Elle avait fort compromis Penautier, surtout en lui écrivant de faire disparaître un nommé Martin, intendant de Sainte-Croix. Cela forçait la main au président de Lamoignon. On jasait fort, le peuple était très-animé. On dut arrêter Penautier, dans son intérêt même, pour avoir l'air d'examiner la chose et pouvoir le blanchir. Mais il n'avait pas cru qu'on en vînt là, et l'huissier le surprit déchirant une lettre et tâchant de l'avaler. Cet homme intrépide et zélé, servant ses magistrats mieux qu'ils ne voulaient l'être, le prit à la mâchoire et lui arracha les morceaux (Procès-verbal ms. de l'huissier Maison, 15 mai 1676). C'était un billet de deux lignes où on l'avertissait et on lui disait d'aviser «en ces maudites conjonctures.» Heureusement pour lui, les juges s'obstinèrent à ne comprendre rien, acceptèrent le roman qu'il donna pour explication. On fit taire les témoins, et on ne laissa parler que sur la Brinvilliers.

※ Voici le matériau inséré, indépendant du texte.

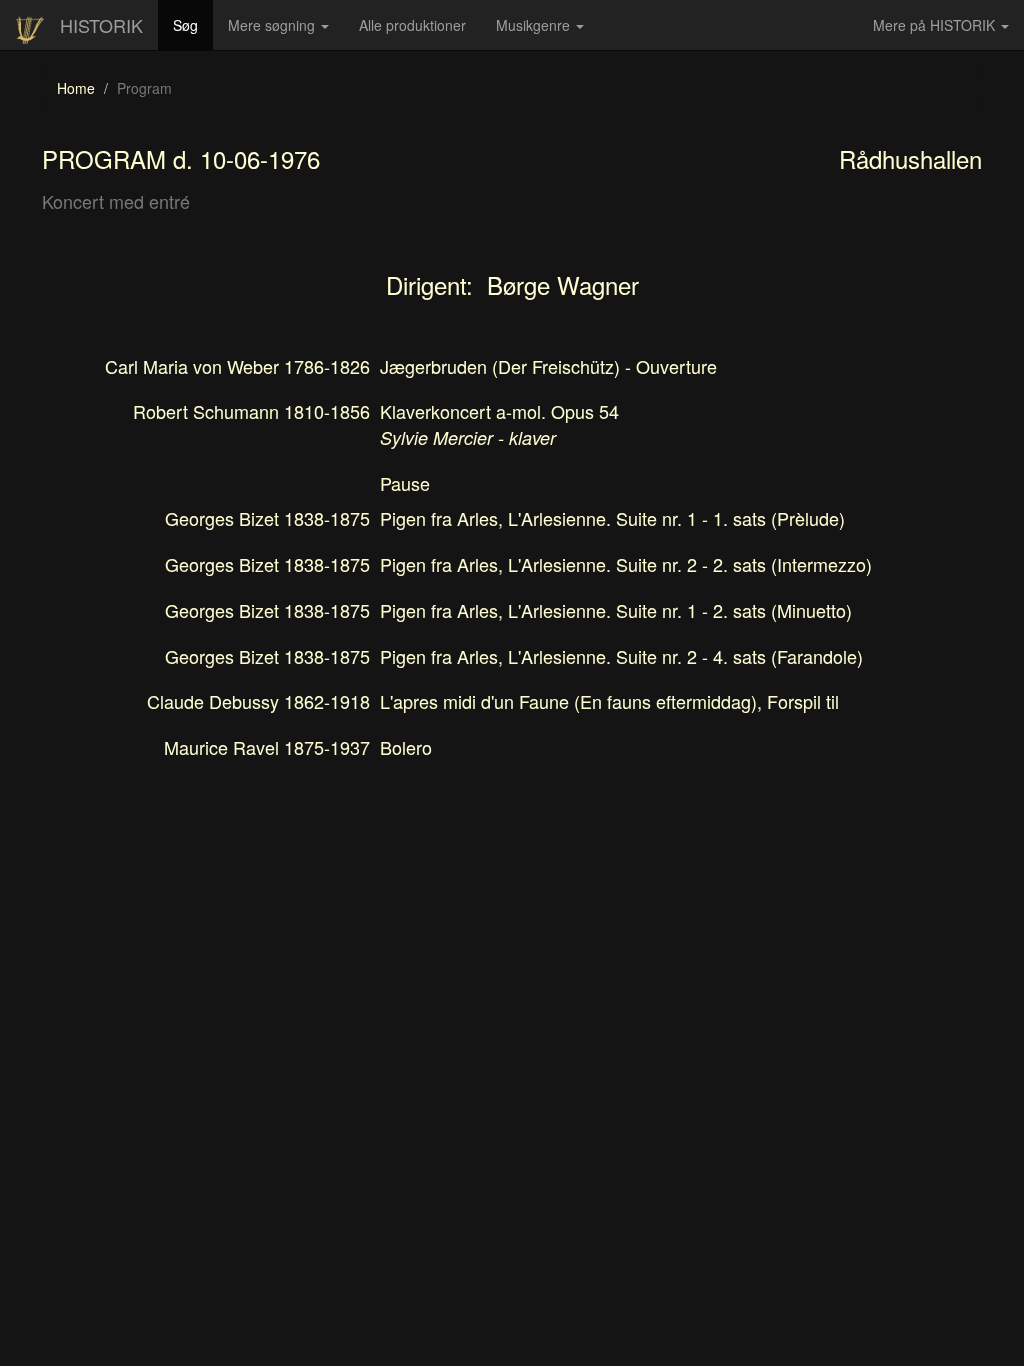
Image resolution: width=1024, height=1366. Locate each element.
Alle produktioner (420, 32)
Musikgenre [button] (535, 25)
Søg (193, 24)
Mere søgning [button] (273, 25)
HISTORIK (101, 25)
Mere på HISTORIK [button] (936, 25)
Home (76, 88)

L'accusateur de Penautier, c'était la veuve de cet Hanyvel mort subitement en 1669, sept ans auparavant. Les témoins avaient disparu. La Brinvilliers pouvait nuire encore. Tandis que Penautier prétendait avoir peu connu Sainte-Croix, elle disait «les avoir vus mille fois ensemble.» Il était très-urgent pour Penautier (et pour d'autres aussi) que cette dangereuse langue fût expédiée. La difficulté, c'est qu'il n'y avait pas de témoins sérieux contre elle, qu'il fallait que des juges chrétiens abusassent, pour la condamner, de sa confession. Elle les tenait par deux côtés, d'une part n'avouant rien, de l'autre leur faisant craindre qu'elle n'accusât des gens considérables qui, mêlés au procès, les auraient fort embarrassés. On eut ce curieux spectacle de voir les juges émus et inquiets, cajoler l'accusée, la prier d'avouer, mais de mourir sans bruit. Que dirait-elle à la torture? On le craignait. Si on la lui donnait forte, on risquait de la faire parler tout autrement qu'on ne voudrait. Un seul moyen restait, l'attendrissement. M. de Lamoignon lui choisit de sa main un confesseur très-propre à l'attendrir, un homme médiocre d'esprit, mais sensible de cœur, d'ailleurs faible physiquement, qui se fondrait en larmes, et dont l'émotion contagieuse la gagnerait. Il le fit venir et lui dit ce qu'on voulait: qu'elle n'étendît pas le procès, ne parlât que d'elle-même.